Hassan Butt sent dozens of British Muslims to training camps in Pakistan, raised money for the Taleban and once boasted of his desire "to kill or be killed for the sake of Allah". His words and deeds in support of Islamist terrorism were reported widely between 2001 and 2004, yet he was never charged with any offence.
After the suicide attacks on London in July 2005, he embarked on a lengthy and painful reexamination of his beliefs, eventually repudiating violence and emerging as a passionate critic of the cause he once espoused. Since early 2007 Mr Butt, 28, has denounced al-Qaeda in numerous newspaper articles, in international television interviews and in debate at the Cambridge Union.

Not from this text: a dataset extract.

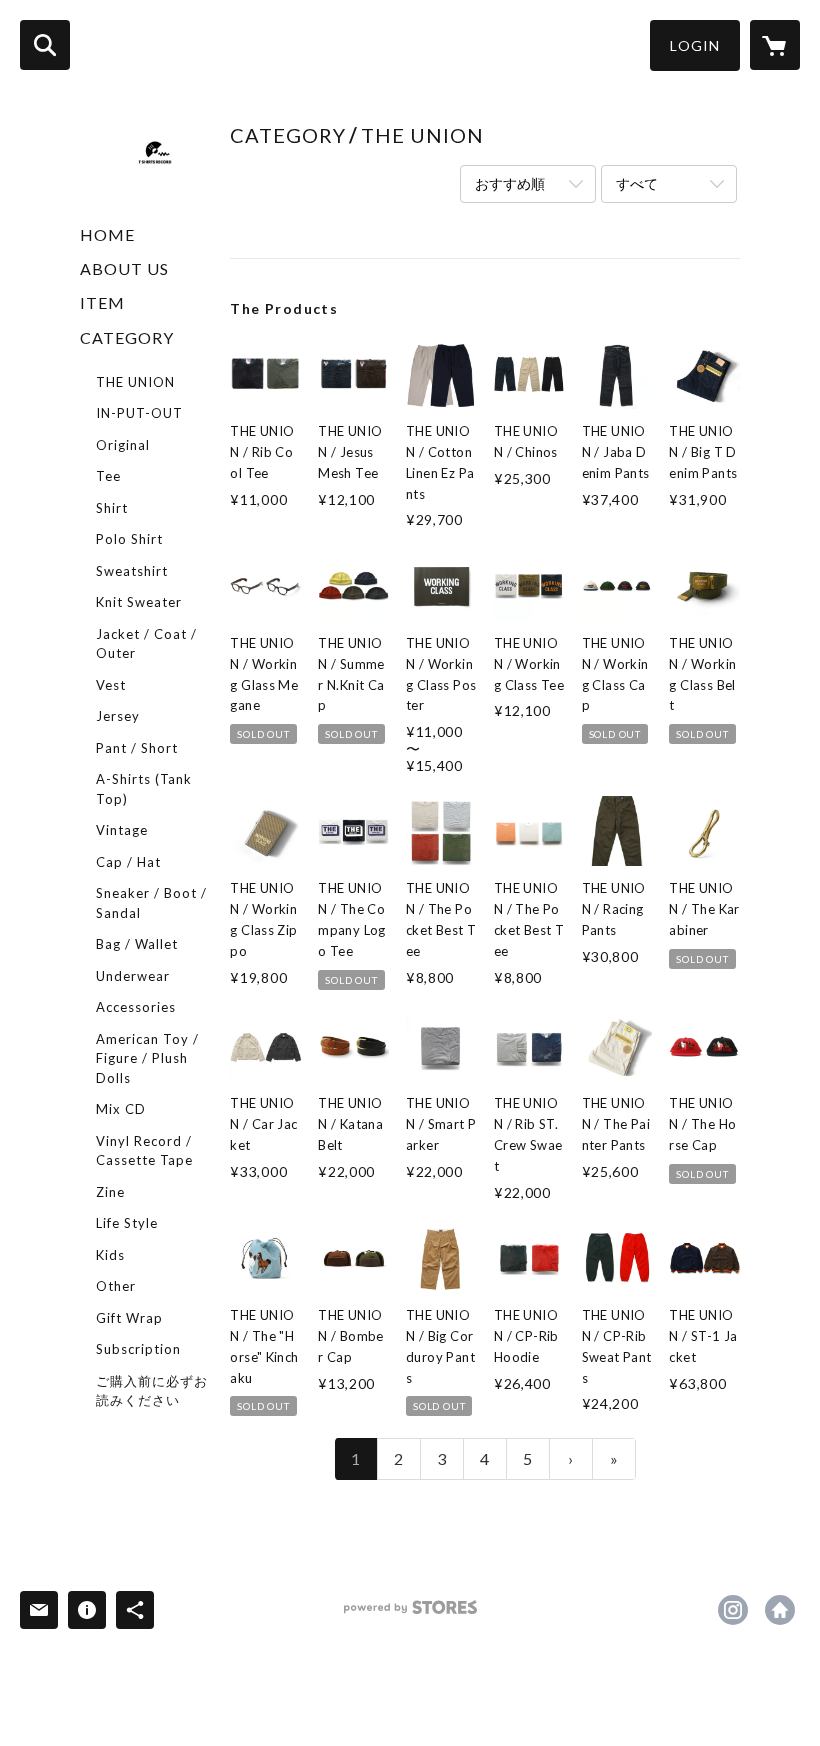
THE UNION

However, he has been labelled a traitor to Islam by his former comrades and in April last year was stabbed in the street by two assailants.
Ten days ago, as he prepared to board a flight to Pakistan, Mr Butt was arrested - and is still detained - under the Terrorism Act. If his rejection of violence was not a sham, then Greater Manchester Police - whose investigation is being carried out independently of Counter Terrorism Command at Scotland Yard - may be about to face more than a few tough questions.